Goethe conocía todo esto. Ahí está, en su Fausto, hasta en la creación del homúnculo que deja en manos de Wagner, su asistente. Por eso llama la atención que no mencione el nombre de Paracelso en ningún momento de sus conversaciones con Eckerman. Y si bien Goethe habla mucho sobre su propia obra, parece que evita explayarse acerca de Fausto, la mayor de todas. A Thomas Mann, por cierto, le sucede lo contrario: dejó casi listo un libro acerca de los orígenes de su Doktor Faustus.

Pero lo más significativo está en otro lado. Tiene que ver con uno de los distingos culturales de la lengua alemana respecto de las otras civilizaciones occidentales. Geist: el espíritu.

Kant usa la palabra, pero no como la usarán las generaciones siguientes, para todo lo que tenga alguna importancia filosófica o ideológica, de Herder y Goethe, pasando por Hegel, hasta Heidegger: un compuesto alquímico de espíritu y voluntad. Otros pueblos afirman tener un alma; los alemanes proclaman su espíritu.

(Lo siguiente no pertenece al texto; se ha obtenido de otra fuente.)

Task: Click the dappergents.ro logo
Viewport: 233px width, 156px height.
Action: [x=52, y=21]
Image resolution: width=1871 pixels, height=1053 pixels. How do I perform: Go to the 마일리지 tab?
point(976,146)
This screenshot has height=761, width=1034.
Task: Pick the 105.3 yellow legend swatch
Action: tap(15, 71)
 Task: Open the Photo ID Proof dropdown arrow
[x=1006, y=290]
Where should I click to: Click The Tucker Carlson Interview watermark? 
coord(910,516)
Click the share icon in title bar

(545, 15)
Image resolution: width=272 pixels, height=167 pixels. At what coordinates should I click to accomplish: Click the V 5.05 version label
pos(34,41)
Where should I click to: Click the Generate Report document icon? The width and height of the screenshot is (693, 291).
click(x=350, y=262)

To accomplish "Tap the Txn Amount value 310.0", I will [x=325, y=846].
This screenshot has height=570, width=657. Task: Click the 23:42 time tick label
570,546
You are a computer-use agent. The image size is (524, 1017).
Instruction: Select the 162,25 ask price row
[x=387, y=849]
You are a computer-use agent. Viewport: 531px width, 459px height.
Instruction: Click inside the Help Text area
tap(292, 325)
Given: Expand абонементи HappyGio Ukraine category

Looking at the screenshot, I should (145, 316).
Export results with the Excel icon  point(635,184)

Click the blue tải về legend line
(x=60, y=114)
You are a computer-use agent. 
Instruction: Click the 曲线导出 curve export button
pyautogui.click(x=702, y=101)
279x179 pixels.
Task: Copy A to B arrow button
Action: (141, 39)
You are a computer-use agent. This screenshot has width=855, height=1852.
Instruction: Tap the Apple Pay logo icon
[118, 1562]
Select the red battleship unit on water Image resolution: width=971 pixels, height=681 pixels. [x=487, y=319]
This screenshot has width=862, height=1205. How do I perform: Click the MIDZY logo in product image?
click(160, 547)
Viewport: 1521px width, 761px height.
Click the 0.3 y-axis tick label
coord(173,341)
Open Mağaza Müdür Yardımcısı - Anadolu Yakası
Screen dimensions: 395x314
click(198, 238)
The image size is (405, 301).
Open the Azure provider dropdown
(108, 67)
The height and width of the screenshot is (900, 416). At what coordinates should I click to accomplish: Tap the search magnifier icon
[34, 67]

No sé si sea el primer origen, pero hallo en el “Tratado de la entidad espíritu” (el cuarto de los Libros paganos) un distingo que no podría ser sino alemán. Explica Paracelso que “para aclarar aún más este discurso debo expresaros que los espíritus no están engendrados por la razón, sino por la voluntad. Todo lo que vive de acuerdo a su voluntad, vive en el espíritu, así como todo lo que vive de acuerdo a la razón lo hace contra el espíritu... De la razón nace el alma y no el espíritu, el cual es obra exclusiva de la voluntad, esto es, del querer [...] Los espíritus no existen en los niños, lo cual se explica porque los niños no poseen todavía una voluntad perfecta. Sólo los que poseen una voluntad perfecta y actúan de acuerdo a ella, son capaces de engendrar un espíritu substancial y constructivo, que nunca es un envío o una gracia del cielo, sino un producto que el hombre logra de sí mismo”.

¿Será que la filosófica idiosincrasia del espíritu y la voluntad con que Alemania se forjó a sí misma inicia en la confusión de un médico, a medias genial, a medias arrogante pendenciero?